==== TEXTO FORNECIDO

AA. demandou, pelo Juízo Local Cível ….. e em autos de ação declarativa com processo na forma comum, BB. e mulher CC., DD. e marido EE., FF. e marido GG. (a quem sucedeu, por habilitação entretanto operada, a mulher e filhos HH. e II.), JJ., LL. e marido MM. e NN. e mulher OO., peticionando:
- Que seja declarado ineficaz relativamente à Autora o acordo de partilha que os Réus entre si estabeleceram, e, em consequência,
- Que sejam os Réus condenados a restituir às heranças ilíquidas e indivisas abertas por óbito de PP. e QQ. a quantia de € 35.000,00, a fim de ser partilhada por todos os herdeiros;
- Que sejam os Réus condenados a pagarem-lhe, a título de indemnização pelo prejuízo decorrente da privação do seu quinhão, a quantia de € 1.406,60, correspondente aos juros vencidos até à data da entrada da petição inicial e dos respetivos juros vincendos a partir dessa data.

Alegou para o efeito, em síntese, que:
- Autora e Réus são os herdeiros (filhos) de PP. e de sua mulher QQ..
- Das heranças destes fazia parte a quantia de € 35.000,00.
- Essa quantia foi partilhada pelos Réus entre si, à revelia do consentimento da Autora e com total desconhecimento desta, que ficou, assim, privada do respetivo quinhão.
- Tal partilha é ineficaz relativamente à Autora.
- Deve, pois, ser restituída às heranças a dita quantia a fim de ser partilhada entre todos os herdeiros.
- O ato dos Réus causou prejuízo à Autora, que deve ser reparado através do pagamento de juros sobre o montante que lhe cabe na partilha.

Contestaram os Réus, concluindo pela improcedência da ação.
Disseram, em síntese, que:
- Autora e Réus partilharam por escritura pública os imóveis que compunham o acervo hereditário.
- Dessa partilha resultava que à Autora competia pagar tornas.
- Uma vez que a Autora tinha dificuldade em pagar as tornas, a Ré JJ. prontificou-se a adiantá-las aos irmãos que exigissem o respetivo pagamento imediato, sendo reembolsada pela Autora aquando da partilha de dinheiro da herança.

========

#### COMPLETE O SEGUINTE:
A. No texto sobre a ação de partilha da herança, que quantia pede a Autora a título de indemnização pela privação do seu quinhão?
B. Prossiga o texto sobre a ação de partilha da herança a partir da última frase apresentada.

==== LINHAS DE DADOS

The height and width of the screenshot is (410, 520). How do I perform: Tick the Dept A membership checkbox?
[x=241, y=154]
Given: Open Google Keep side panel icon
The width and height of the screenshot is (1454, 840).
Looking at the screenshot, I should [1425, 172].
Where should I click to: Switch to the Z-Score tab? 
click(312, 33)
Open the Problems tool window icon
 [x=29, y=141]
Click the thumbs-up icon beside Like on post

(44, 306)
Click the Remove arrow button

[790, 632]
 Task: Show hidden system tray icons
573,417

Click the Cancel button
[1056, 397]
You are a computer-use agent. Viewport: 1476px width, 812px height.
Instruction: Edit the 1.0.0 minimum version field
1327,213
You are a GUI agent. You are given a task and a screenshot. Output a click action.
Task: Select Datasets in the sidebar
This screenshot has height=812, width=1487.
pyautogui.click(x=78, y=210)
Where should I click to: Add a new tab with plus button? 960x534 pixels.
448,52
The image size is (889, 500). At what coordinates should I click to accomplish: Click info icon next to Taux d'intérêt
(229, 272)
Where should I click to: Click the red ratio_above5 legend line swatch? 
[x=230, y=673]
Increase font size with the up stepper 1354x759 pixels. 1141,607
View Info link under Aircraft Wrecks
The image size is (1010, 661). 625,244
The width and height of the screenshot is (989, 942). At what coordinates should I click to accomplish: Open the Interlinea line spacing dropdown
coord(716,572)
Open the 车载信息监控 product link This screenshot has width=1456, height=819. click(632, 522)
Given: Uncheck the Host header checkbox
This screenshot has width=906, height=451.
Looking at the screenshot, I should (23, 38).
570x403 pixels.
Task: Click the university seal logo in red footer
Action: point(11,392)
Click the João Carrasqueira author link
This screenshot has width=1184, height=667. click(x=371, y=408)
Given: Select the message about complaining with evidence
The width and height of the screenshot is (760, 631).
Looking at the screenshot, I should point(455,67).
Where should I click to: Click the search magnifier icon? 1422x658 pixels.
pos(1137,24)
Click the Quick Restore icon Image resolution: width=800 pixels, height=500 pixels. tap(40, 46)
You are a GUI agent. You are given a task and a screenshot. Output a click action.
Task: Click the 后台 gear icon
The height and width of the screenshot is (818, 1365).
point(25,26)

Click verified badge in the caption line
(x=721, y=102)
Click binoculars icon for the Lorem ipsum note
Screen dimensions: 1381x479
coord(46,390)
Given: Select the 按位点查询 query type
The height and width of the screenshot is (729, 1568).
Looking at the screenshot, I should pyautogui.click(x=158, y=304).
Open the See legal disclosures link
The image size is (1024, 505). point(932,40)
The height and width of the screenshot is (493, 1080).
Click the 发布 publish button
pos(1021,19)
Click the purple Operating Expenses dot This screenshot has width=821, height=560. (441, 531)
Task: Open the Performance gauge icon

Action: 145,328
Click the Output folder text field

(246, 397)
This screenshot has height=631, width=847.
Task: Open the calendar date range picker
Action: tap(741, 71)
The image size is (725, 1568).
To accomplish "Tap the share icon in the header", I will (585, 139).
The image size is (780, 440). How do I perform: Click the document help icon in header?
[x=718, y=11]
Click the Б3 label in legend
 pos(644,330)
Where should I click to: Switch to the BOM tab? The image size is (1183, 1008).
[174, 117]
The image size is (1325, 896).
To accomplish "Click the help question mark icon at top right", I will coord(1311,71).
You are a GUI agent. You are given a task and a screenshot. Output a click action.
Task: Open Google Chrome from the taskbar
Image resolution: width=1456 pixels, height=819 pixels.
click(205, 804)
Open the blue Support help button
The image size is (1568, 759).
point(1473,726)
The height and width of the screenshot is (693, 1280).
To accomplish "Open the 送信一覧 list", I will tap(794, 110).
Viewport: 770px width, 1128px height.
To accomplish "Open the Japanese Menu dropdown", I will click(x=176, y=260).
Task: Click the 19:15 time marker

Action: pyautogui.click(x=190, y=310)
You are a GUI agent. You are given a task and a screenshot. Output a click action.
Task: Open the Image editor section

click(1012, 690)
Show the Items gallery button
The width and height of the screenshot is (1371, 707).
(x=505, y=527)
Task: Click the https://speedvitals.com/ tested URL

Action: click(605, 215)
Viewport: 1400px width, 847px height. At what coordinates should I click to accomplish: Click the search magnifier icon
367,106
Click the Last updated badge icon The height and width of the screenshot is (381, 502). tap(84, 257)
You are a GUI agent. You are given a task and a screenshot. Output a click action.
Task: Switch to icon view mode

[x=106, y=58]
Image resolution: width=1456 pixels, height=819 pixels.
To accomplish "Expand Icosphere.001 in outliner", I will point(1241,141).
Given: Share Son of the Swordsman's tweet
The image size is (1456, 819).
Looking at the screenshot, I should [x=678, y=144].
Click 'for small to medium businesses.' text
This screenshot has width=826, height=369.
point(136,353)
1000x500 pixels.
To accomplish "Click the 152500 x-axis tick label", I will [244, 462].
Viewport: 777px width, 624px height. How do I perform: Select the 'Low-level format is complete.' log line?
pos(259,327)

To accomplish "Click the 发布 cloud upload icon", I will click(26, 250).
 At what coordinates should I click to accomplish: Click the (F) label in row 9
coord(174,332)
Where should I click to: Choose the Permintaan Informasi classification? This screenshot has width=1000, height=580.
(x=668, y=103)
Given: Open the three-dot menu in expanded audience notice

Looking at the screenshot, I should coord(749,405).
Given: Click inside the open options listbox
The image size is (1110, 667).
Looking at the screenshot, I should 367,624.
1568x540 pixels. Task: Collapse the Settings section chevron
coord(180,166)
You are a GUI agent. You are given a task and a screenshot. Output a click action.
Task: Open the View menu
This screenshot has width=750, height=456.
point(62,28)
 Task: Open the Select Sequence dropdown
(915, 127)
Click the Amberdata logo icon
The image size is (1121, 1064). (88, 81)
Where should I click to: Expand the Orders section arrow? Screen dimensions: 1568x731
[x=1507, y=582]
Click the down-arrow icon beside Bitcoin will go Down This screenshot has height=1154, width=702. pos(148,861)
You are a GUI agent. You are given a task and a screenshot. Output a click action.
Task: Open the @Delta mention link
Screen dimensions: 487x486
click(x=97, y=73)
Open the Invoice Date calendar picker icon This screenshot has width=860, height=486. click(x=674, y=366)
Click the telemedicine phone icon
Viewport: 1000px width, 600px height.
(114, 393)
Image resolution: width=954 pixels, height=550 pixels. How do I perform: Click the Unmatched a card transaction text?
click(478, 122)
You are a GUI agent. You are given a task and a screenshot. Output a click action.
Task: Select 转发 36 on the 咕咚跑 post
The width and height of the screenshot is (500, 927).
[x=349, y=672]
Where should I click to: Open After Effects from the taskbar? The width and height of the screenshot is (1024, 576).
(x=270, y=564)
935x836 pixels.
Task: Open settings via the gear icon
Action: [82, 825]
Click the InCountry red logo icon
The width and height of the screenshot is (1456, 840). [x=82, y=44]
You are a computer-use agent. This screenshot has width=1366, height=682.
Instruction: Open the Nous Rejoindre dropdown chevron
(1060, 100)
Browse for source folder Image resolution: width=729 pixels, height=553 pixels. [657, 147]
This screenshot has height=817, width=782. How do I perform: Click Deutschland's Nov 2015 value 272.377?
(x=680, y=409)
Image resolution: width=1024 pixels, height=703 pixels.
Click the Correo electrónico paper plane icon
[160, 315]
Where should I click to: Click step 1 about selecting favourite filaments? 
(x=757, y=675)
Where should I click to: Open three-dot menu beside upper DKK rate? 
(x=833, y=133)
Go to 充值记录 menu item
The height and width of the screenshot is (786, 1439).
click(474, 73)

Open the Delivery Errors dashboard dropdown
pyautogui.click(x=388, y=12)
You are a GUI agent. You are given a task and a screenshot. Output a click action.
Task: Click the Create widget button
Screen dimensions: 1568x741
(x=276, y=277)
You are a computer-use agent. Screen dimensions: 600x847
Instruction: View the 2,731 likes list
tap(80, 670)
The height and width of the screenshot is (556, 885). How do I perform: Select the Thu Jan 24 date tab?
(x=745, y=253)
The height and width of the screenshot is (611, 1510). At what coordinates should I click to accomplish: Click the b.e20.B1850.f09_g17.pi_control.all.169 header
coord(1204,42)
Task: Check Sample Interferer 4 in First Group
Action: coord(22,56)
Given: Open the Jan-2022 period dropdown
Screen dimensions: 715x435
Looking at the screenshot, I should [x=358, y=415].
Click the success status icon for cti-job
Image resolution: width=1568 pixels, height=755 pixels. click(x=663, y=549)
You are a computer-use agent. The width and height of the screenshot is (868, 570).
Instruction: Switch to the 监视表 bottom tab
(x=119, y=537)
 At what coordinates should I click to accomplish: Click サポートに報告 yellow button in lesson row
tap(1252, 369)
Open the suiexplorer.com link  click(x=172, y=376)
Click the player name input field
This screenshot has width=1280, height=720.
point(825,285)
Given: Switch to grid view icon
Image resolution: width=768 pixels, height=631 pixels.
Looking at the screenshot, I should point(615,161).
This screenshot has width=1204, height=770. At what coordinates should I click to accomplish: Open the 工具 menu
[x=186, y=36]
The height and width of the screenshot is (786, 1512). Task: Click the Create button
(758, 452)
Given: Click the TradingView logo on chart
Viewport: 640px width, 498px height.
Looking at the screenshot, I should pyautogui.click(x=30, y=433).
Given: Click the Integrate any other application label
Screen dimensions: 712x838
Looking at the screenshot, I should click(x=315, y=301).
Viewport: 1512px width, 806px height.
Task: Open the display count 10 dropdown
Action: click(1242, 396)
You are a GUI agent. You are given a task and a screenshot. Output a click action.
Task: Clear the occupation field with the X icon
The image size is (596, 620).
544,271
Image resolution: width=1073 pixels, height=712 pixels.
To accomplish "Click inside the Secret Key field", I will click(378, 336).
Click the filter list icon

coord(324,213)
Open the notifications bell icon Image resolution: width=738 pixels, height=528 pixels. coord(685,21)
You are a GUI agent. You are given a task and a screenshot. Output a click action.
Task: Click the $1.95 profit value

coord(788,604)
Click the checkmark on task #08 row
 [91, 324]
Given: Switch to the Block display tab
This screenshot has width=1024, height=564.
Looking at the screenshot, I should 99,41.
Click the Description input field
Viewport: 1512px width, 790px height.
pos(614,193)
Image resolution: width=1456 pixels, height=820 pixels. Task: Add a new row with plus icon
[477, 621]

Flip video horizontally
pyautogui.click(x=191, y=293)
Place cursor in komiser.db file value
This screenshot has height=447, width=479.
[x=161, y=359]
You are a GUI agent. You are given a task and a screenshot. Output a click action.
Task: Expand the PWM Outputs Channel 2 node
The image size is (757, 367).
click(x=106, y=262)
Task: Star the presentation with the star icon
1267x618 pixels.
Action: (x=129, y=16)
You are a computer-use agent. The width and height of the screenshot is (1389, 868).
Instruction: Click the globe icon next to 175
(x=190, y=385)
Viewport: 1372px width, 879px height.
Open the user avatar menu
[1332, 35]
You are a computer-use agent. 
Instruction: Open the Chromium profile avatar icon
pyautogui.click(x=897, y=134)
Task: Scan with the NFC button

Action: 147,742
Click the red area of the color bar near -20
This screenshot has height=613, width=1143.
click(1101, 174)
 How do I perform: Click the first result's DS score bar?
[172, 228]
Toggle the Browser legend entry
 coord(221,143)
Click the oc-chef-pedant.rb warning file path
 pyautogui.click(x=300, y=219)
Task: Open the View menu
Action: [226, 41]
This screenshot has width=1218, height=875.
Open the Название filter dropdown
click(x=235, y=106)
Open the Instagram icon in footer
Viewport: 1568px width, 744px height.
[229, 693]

========

#### RESPOSTAS DO EXERCÍCIO:
A. A quantia de € 1.406,60.

B.
- Deste modo, a Ré JJ. adiantou o pagamento de 1.100 contos, cujo pagamento lhe era, pois, devido pela Autora.
- Do dinheiro da herança foram oportunamente distribuídos os €35.000,00 de que fala a Autora, tendo a parte que caberia a esta (€5.000,00) sido entregue à Ré JJ. nos termos acordados, ficando ainda em dívida € 500,00.
Invocam, ainda, a prescrição dos juros de mora peticionados.

Seguindo o processo seus termos, veio, a final, a ser proferida sentença que julgou improcedente a ação.

Inconformada com o assim decidido, apelou a Autora.
Fê-lo sem êxito, pois que a Relação ……., embora baseada em razões jurídicas diversas, confirmou a sentença.

Mantendo-se inconformada, pede a Autora revista.

Da respetiva alegação extrai as seguintes conclusões:

1. Mesmo admitindo que, na particular circunstância dos presentes autos, o Tribunal da Relação tinha competência para determinar qual a vontade real das pessoas que intervieram na divisão do dinheiro e no acerto dessa determinação, não tendo a autora tido qualquer intervenção nessa divisão, antes, a mesma foi feita sem o seu conhecimento e consentimento, não lhe pode ser imputada qualquer vontade negocial, muito menos no sentido da que é propugnada pelo acórdão recorrido.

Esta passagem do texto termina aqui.